I am not statistically oriented, so I am hoping you might be able to help.
I have a small lab setup that mimics a larger natural process (natural disaster). I have designed and completed 46 experiments varying a few control parameters. I want to describe the wind speeds over which I tested in the little experimental setup, without listing all 46 of them. Wind speed is one of those parameters I had control of, so my choice of wind speed does not statistically indicate or correspond to the distribution of wind speeds found in the original natural phenomenon, but was chosen in a rather selfish way to test the limits of a model.
I do not know if my data set of 46 wind speeds is a population or a sample though. I must be over-thinking this!
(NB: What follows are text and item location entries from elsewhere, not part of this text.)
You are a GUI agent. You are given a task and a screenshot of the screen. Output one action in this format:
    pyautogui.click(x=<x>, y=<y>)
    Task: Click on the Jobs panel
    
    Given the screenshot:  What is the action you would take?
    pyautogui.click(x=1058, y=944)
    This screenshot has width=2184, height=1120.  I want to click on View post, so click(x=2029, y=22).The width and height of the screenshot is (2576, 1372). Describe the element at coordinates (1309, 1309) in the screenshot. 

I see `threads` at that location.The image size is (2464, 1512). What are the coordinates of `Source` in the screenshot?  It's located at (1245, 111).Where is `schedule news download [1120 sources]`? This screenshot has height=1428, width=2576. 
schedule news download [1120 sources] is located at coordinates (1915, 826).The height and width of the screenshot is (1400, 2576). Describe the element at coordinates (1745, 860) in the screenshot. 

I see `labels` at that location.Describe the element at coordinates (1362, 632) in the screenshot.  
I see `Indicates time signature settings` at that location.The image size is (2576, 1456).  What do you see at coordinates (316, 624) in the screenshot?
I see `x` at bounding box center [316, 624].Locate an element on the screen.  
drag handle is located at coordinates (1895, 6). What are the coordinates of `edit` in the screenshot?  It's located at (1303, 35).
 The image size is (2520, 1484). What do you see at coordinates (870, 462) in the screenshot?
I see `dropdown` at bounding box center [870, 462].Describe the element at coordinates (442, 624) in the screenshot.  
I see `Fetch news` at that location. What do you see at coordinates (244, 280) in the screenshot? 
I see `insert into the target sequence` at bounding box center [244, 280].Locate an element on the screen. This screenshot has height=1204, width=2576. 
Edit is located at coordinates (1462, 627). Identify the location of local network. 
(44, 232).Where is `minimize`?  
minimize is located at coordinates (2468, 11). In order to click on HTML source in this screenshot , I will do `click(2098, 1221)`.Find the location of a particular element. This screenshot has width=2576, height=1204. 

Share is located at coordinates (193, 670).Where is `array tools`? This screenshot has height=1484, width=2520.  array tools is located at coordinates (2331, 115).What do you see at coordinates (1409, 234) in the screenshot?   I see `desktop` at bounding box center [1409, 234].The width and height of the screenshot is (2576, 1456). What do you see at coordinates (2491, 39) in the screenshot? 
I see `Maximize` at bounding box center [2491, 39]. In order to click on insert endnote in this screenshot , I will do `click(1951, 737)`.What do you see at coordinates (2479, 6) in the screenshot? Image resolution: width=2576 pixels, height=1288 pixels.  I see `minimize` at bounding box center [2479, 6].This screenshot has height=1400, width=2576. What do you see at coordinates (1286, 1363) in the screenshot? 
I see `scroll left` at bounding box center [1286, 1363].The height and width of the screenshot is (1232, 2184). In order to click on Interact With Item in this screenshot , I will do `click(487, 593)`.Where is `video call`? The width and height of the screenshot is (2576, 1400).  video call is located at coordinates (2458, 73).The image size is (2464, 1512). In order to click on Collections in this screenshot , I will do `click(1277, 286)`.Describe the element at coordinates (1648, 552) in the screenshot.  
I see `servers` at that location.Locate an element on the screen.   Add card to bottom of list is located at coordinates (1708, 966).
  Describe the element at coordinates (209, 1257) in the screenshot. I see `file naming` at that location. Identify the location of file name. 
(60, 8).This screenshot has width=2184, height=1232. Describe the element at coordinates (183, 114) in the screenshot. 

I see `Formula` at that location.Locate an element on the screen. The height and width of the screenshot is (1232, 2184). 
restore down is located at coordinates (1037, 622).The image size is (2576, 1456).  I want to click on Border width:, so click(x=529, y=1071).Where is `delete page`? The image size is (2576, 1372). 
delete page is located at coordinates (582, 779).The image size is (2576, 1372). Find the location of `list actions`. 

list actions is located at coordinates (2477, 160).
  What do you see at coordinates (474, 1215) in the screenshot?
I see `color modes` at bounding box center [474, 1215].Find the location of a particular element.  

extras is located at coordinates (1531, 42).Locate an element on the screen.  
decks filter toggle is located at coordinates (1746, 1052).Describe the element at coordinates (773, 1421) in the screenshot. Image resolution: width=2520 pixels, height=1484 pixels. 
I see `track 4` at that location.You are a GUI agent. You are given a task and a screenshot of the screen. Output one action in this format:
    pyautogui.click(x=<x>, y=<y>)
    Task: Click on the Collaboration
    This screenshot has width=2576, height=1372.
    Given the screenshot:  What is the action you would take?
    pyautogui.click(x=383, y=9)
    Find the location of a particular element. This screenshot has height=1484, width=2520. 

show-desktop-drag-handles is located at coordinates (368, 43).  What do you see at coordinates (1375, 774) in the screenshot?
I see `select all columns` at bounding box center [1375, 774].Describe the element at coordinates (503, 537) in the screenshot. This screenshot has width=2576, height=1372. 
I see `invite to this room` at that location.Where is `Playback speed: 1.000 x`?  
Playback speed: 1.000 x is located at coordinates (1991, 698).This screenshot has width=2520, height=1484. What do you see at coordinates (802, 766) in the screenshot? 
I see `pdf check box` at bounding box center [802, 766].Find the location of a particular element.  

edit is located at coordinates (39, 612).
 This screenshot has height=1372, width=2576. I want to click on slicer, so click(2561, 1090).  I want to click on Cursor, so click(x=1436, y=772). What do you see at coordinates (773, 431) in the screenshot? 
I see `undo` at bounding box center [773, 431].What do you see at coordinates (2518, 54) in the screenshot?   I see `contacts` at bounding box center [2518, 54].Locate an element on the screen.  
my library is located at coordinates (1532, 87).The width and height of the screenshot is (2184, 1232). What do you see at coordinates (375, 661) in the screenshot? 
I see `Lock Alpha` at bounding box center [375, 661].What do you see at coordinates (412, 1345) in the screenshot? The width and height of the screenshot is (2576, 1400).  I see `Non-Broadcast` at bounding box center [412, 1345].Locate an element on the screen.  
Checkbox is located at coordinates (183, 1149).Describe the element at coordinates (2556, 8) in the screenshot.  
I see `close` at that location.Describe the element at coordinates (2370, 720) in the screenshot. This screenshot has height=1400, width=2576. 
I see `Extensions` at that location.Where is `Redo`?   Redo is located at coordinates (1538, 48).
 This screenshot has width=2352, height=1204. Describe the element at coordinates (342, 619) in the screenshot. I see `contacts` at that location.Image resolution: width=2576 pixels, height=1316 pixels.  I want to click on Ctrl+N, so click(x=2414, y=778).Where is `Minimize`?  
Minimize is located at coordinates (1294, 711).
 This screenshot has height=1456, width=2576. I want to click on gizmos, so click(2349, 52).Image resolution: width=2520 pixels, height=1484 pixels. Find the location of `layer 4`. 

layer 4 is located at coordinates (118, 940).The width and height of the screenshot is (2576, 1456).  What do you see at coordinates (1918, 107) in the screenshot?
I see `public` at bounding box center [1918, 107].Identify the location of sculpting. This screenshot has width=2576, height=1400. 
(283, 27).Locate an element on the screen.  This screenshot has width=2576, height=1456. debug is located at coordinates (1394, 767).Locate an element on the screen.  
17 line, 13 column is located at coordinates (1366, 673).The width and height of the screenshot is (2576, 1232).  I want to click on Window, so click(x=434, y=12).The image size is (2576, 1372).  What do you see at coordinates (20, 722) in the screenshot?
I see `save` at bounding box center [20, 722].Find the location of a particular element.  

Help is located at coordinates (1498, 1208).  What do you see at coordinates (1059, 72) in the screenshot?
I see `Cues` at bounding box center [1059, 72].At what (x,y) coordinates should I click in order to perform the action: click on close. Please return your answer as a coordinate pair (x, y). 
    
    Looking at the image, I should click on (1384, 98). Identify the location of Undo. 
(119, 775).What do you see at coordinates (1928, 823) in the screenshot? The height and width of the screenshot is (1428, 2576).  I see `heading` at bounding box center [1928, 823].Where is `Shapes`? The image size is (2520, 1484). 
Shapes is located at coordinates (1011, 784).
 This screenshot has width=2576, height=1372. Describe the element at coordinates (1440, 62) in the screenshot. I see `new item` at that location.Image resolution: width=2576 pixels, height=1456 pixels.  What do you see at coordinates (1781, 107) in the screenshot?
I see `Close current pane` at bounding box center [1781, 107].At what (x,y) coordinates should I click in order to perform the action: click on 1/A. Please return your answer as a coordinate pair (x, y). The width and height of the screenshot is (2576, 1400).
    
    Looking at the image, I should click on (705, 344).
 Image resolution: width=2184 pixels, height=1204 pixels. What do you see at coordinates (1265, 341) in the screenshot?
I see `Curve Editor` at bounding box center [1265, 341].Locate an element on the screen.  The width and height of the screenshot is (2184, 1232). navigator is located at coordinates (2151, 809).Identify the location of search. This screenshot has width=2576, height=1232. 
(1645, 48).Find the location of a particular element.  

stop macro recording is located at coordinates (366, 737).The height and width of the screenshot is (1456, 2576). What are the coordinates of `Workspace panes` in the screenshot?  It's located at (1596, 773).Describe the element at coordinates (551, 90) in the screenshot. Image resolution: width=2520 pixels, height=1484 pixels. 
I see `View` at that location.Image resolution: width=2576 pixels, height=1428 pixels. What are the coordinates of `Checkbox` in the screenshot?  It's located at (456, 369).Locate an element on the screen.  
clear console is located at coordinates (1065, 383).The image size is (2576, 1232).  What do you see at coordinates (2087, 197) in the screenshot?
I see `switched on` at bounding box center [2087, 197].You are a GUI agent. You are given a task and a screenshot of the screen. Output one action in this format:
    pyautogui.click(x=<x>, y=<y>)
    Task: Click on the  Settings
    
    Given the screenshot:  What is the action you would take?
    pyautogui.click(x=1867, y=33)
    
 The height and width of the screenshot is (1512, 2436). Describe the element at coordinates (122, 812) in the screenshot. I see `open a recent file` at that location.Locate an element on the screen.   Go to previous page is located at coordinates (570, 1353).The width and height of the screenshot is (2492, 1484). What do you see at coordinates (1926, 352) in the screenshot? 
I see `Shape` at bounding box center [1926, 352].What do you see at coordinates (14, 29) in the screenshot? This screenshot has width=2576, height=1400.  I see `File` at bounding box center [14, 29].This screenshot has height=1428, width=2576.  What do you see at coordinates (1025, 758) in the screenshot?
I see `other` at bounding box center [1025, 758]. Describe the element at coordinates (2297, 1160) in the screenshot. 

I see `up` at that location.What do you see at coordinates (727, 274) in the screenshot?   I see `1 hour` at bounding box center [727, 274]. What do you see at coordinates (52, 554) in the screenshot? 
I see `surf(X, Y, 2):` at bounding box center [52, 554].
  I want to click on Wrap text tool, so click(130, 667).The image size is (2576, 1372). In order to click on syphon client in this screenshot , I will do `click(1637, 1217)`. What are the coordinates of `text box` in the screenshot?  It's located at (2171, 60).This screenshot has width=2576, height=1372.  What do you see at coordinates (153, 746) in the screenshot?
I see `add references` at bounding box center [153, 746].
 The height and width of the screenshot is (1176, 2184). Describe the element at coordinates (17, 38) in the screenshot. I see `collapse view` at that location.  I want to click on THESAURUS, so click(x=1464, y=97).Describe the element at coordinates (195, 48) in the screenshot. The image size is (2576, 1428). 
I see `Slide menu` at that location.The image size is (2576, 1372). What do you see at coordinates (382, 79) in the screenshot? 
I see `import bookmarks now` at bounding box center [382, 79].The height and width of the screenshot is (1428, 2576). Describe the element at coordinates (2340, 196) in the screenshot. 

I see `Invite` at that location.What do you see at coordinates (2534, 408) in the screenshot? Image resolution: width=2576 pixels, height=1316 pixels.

I was leaning towards sample: While I do have all the data for all the experiments I conducted in this little setup, I do not have all the data for all the possible experiments this setup could produce, and I certainly do not have wind data for all the times the original process occurred in nature... which is what I was modeling to begin with. so sample?
But, I really just want to convey the range of wind speeds over which I tested (and I controlled the wind speed as a parameter). I am not saying these wind speeds are statistically similar to all the ones that occur during all these natural disasters, but just how to describe the data to people without giving them a list of 46 wind speeds.
super silly, I am sure. (sorry!) hoping someone can set me straight? thanks.